Suffice to say that few people in politics think McCarthy has the skills of Pelosi, let alone the spine.
McCarthy was not on the House floor Thursday for Pelosi’s announcement, and neither were most Republicans. Maybe that was a function of scheduling circumstances, and maybe it wasn’t. Either way, it’s a sign of the times and how the Republican Party has changed since the days when Bush saluted her with such grace.
As for the Democrats, a succession plan is in place. Hakeem Jeffries, a New York Democrat, will head up a new team of leaders who are younger than Pelosi and her lieutenants. They have been waiting for this opportunity, and many Democrats think the transition to a new generation is, if anything, overdue.
But Pelosi is keeping her congressional seat. It’s not difficult to imagine her continued presence in the House, as such a knowledgeable and revered leader, undermining the new team’s authority — especially if they end up striking a different balance between idealism and pragmatism than Pelosi might have.

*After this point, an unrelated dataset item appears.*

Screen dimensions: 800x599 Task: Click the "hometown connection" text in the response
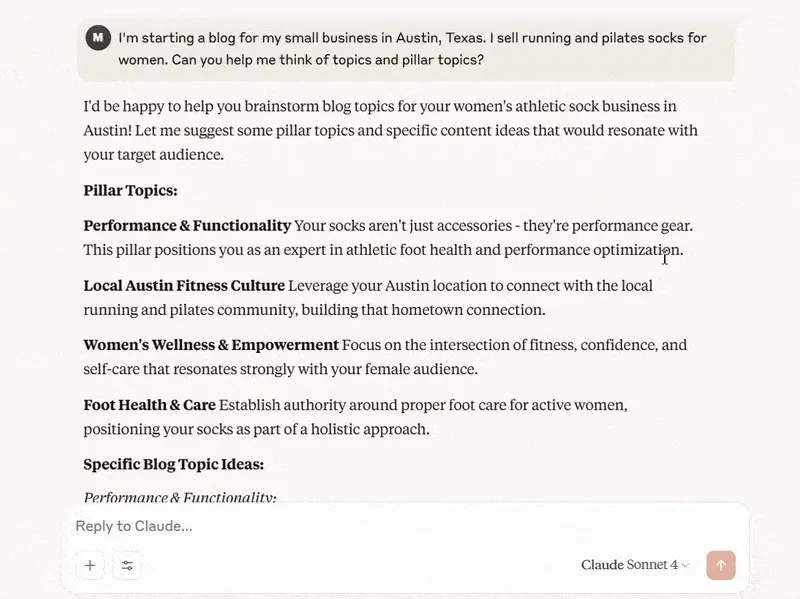click(477, 310)
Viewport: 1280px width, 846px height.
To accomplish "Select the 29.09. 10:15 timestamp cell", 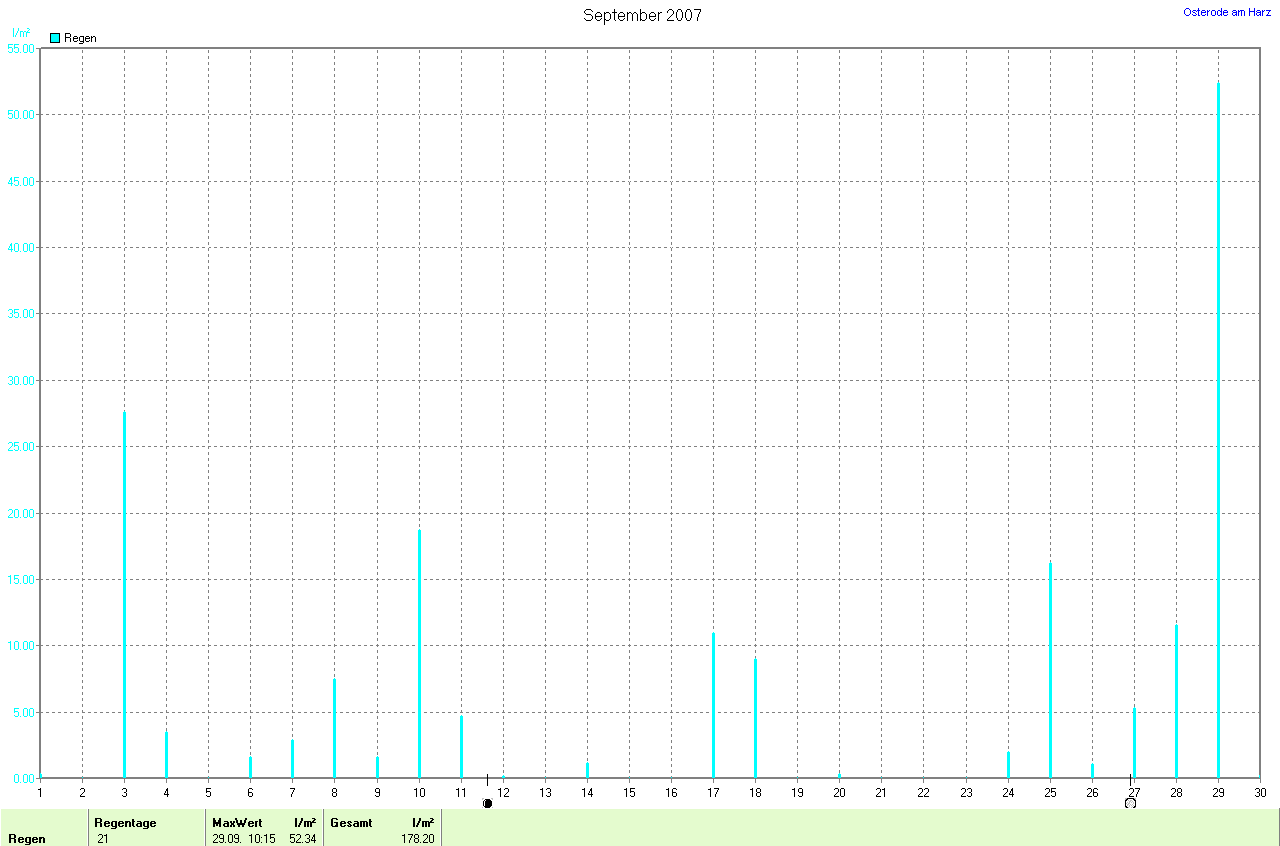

Or it could work out well. She said Thursday that she wouldn’t be requesting committee assignments. “I have no intention of being the mother-in-law in the kitchen,” she remarked. And so far, at least, the transition plan hasn’t provoked much controversy.
That would not be possible without unity in the caucus — about purpose as well as personnel. It’s the kind of resolve that Pelosi maintained throughout her tenure and a big reason why her record may look even more impressive with time.